Burchfield at the Whitney

In NYC for a wedding, we went to the retrospective of Charles Burchfield at the Whitney. As an Ohioan -- no, a northern Ohioan! -- I had known of Burchfield and have seen his watercolors before. But THIS exhibit: what an eye-opening set of rooms!

Burchfield makes of watercolor -- normally a pastoral medium -- a stage for the tragedies of nature. His trees are vital, scary, independent of humans (as I guess he might have been as well). They have their own agendas.
This little back yard is so fraught with danger and with life! Look at the little buzzy verticals above the bush: I think they represent insect songs.

I can't find images of most of the pictures I saw. One was a swamp in the afternoon (he loved swamps, apparently). What watercolorist would position himself IN A SWAMP, in the AFTERNOON, looking INTO the sun! but here was the sun, glowing, its super-nuclear fires evident in the normally-placid medium of watercolor: the medium that in Burchfield's hands, vibrates with fear, anger, awareness...

He did attend to the great depression, though he really loved nature, and produced a great body of realist, regionalist work about the thirties. Here's his image of an equinoctial storm -- nature beating down on shabby workers' houses as it did on the bald head of King Lear.

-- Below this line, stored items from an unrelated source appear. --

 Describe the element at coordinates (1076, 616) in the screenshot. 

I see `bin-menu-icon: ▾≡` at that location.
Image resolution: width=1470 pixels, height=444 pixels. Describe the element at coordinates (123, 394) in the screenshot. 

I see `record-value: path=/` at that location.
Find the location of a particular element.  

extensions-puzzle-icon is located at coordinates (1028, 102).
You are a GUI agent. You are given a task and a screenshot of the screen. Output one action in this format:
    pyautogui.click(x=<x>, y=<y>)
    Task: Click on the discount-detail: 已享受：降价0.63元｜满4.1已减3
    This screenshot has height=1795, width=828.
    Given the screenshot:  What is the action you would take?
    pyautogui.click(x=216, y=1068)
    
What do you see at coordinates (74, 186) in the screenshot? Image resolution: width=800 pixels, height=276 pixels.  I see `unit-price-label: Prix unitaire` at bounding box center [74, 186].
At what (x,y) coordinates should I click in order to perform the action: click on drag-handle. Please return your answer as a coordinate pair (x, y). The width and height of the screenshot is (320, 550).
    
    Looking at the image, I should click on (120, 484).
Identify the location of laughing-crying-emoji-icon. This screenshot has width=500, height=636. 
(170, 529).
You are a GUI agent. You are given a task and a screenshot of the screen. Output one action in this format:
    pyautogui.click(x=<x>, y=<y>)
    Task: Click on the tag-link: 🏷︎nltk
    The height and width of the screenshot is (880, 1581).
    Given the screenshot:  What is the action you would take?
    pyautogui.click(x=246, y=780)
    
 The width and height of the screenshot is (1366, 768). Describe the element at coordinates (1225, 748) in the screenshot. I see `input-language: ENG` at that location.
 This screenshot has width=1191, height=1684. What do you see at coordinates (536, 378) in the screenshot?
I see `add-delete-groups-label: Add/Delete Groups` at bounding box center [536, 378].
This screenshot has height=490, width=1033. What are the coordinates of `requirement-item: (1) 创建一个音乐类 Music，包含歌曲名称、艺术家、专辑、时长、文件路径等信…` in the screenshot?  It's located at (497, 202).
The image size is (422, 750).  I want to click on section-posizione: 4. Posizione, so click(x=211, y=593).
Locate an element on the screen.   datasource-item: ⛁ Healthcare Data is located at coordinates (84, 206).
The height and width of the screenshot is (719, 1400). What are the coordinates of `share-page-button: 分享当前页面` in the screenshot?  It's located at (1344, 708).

One particularly bizarre piece: the front of a house stands alone, a movie-facade, while builders take down everything behind it. It is ONLY the front, nothing else.

He wrote about one piece: "Astonishment and wonder are the keynotes of hte picture -- Eliminate all else." What a mantra for an artist to live by!

This is an Orion picture -- December Ohio sky.  Aren't these stars and these trees astonishing and wonderful???
I think of the great American poet Theodore Roethke -- like Burchfield, he grew up in the midwest (Michigan) -- and knew the connections of nature's insistence and the soul's obsessions. His father ran a greenhouse -- who better to know of how nature's pressures are to grow, and grow, and grow?

Here's Roethke's famous and wonderful poem about the roots in a root cellar. I think I knew these roots when I was 13 years old, too.
Root Cellar by Theodore Roethke
Nothing would sleep in that cellar, dank as a ditch,
Bulbs broke out of boxes hunting for chinks in the dark,
Shoots dangled and drooped,
Lolling obscenely from mildewed crates,
Hung down long yellow evil necks, like tropical snakes.
And what a congress of stinks!
Roots ripe as old bait,
Pulpy stems, rank, silo-rich,
Leaf-mold, manure, lime, piled against slippery planks.
Nothing would give up life:
Even the dirt kept breathing a small breath.
One last Burchfield: he called this "Decorative Landscape," but like Roethke's roots, these are far from decorative. He must have been a great ironist!

1 comment:

Mary VN said...

connecting Burchfield's art with Roethke's poetry -- another fascinating coupling on your part. Thanks, Nick.